▶ **WORK ORDER**:
Retype the entries exactly, keeping every line intact.

▶ **Data entries**:
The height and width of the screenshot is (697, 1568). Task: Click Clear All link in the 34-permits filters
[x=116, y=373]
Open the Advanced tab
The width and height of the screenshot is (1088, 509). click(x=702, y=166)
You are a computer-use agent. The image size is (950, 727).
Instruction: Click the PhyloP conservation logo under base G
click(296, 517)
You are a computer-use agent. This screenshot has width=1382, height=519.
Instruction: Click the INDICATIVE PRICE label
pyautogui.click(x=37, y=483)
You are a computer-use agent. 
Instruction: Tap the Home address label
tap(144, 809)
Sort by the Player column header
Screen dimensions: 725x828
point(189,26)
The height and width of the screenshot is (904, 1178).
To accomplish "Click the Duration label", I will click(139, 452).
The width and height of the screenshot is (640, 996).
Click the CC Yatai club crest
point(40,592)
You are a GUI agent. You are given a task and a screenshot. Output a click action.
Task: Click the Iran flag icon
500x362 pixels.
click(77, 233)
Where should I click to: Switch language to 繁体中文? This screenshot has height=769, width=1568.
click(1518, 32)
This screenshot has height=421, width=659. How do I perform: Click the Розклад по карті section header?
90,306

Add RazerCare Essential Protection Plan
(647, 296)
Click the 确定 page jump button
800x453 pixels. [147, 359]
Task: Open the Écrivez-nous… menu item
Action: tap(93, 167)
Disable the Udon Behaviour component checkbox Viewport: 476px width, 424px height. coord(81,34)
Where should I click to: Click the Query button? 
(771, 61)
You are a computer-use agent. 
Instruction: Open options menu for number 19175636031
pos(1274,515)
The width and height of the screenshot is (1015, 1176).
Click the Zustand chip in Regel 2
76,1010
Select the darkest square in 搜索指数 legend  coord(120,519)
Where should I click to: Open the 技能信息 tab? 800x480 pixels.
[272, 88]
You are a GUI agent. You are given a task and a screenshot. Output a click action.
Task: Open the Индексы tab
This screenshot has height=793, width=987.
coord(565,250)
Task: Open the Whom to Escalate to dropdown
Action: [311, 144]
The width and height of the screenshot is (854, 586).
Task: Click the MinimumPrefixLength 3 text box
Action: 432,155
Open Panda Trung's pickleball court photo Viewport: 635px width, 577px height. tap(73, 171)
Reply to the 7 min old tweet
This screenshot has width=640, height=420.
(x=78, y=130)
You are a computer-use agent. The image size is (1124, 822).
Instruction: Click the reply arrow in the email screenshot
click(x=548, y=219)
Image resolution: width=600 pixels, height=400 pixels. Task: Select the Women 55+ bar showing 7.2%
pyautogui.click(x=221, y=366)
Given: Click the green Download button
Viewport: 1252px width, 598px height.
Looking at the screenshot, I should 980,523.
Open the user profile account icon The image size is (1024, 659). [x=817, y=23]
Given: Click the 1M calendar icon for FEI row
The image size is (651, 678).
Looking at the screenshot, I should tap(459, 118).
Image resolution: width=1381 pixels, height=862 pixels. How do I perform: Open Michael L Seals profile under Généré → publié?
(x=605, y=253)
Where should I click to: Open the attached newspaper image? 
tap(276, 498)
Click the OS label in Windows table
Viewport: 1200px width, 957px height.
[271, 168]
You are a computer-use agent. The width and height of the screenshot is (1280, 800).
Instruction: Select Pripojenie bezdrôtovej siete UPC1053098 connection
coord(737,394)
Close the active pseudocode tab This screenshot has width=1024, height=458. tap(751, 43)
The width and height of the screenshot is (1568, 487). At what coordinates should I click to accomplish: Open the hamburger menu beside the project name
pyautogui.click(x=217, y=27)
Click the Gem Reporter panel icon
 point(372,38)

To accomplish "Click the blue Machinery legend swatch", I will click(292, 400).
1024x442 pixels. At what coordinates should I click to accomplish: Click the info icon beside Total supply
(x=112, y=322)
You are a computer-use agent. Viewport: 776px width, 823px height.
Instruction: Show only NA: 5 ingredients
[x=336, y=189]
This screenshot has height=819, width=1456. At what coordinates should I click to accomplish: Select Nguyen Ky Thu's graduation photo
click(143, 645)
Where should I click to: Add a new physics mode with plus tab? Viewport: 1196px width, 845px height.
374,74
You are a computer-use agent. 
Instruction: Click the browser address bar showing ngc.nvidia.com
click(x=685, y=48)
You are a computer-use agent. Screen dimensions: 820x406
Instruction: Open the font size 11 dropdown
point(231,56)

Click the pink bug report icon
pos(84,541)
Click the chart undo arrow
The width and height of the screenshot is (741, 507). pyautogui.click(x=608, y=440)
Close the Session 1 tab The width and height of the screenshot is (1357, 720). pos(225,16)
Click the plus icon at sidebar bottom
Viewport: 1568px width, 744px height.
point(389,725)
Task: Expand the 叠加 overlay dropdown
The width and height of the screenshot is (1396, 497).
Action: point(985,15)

▶ **EXERCISE SOLUTION**:
The height and width of the screenshot is (697, 1568). Task: Click Clear All link in the 34-permits filters
[x=116, y=373]
Open the Advanced tab
The width and height of the screenshot is (1088, 509). click(x=702, y=166)
You are a computer-use agent. The image size is (950, 727).
Instruction: Click the PhyloP conservation logo under base G
click(296, 517)
You are a computer-use agent. This screenshot has width=1382, height=519.
Instruction: Click the INDICATIVE PRICE label
pyautogui.click(x=37, y=483)
You are a computer-use agent. 
Instruction: Tap the Home address label
tap(144, 809)
Sort by the Player column header
Screen dimensions: 725x828
point(189,26)
The height and width of the screenshot is (904, 1178).
To accomplish "Click the Duration label", I will click(139, 452).
The width and height of the screenshot is (640, 996).
Click the CC Yatai club crest
point(40,592)
You are a GUI agent. You are given a task and a screenshot. Output a click action.
Task: Click the Iran flag icon
500x362 pixels.
click(77, 233)
Where should I click to: Switch language to 繁体中文? This screenshot has height=769, width=1568.
click(1518, 32)
This screenshot has height=421, width=659. How do I perform: Click the Розклад по карті section header?
90,306

Add RazerCare Essential Protection Plan
(647, 296)
Click the 确定 page jump button
800x453 pixels. [147, 359]
Task: Open the Écrivez-nous… menu item
Action: tap(93, 167)
Disable the Udon Behaviour component checkbox Viewport: 476px width, 424px height. coord(81,34)
Where should I click to: Click the Query button? 
(771, 61)
You are a computer-use agent. 
Instruction: Open options menu for number 19175636031
pos(1274,515)
The width and height of the screenshot is (1015, 1176).
Click the Zustand chip in Regel 2
76,1010
Select the darkest square in 搜索指数 legend  coord(120,519)
Where should I click to: Open the 技能信息 tab? 800x480 pixels.
[272, 88]
You are a GUI agent. You are given a task and a screenshot. Output a click action.
Task: Open the Индексы tab
This screenshot has height=793, width=987.
coord(565,250)
Task: Open the Whom to Escalate to dropdown
Action: [311, 144]
The width and height of the screenshot is (854, 586).
Task: Click the MinimumPrefixLength 3 text box
Action: 432,155
Open Panda Trung's pickleball court photo Viewport: 635px width, 577px height. tap(73, 171)
Reply to the 7 min old tweet
This screenshot has width=640, height=420.
(x=78, y=130)
You are a computer-use agent. The image size is (1124, 822).
Instruction: Click the reply arrow in the email screenshot
click(x=548, y=219)
Image resolution: width=600 pixels, height=400 pixels. Task: Select the Women 55+ bar showing 7.2%
pyautogui.click(x=221, y=366)
Given: Click the green Download button
Viewport: 1252px width, 598px height.
Looking at the screenshot, I should 980,523.
Open the user profile account icon The image size is (1024, 659). [x=817, y=23]
Given: Click the 1M calendar icon for FEI row
The image size is (651, 678).
Looking at the screenshot, I should tap(459, 118).
Image resolution: width=1381 pixels, height=862 pixels. How do I perform: Open Michael L Seals profile under Généré → publié?
(x=605, y=253)
Where should I click to: Open the attached newspaper image? 
tap(276, 498)
Click the OS label in Windows table
Viewport: 1200px width, 957px height.
[271, 168]
You are a computer-use agent. The width and height of the screenshot is (1280, 800).
Instruction: Select Pripojenie bezdrôtovej siete UPC1053098 connection
coord(737,394)
Close the active pseudocode tab This screenshot has width=1024, height=458. tap(751, 43)
The width and height of the screenshot is (1568, 487). At what coordinates should I click to accomplish: Open the hamburger menu beside the project name
pyautogui.click(x=217, y=27)
Click the Gem Reporter panel icon
 point(372,38)

To accomplish "Click the blue Machinery legend swatch", I will click(292, 400).
1024x442 pixels. At what coordinates should I click to accomplish: Click the info icon beside Total supply
(x=112, y=322)
You are a computer-use agent. Viewport: 776px width, 823px height.
Instruction: Show only NA: 5 ingredients
[x=336, y=189]
This screenshot has height=819, width=1456. At what coordinates should I click to accomplish: Select Nguyen Ky Thu's graduation photo
click(143, 645)
Where should I click to: Add a new physics mode with plus tab? Viewport: 1196px width, 845px height.
374,74
You are a computer-use agent. 
Instruction: Click the browser address bar showing ngc.nvidia.com
click(x=685, y=48)
You are a computer-use agent. Screen dimensions: 820x406
Instruction: Open the font size 11 dropdown
point(231,56)

Click the pink bug report icon
pos(84,541)
Click the chart undo arrow
The width and height of the screenshot is (741, 507). pyautogui.click(x=608, y=440)
Close the Session 1 tab The width and height of the screenshot is (1357, 720). pos(225,16)
Click the plus icon at sidebar bottom
Viewport: 1568px width, 744px height.
point(389,725)
Task: Expand the 叠加 overlay dropdown
The width and height of the screenshot is (1396, 497).
Action: point(985,15)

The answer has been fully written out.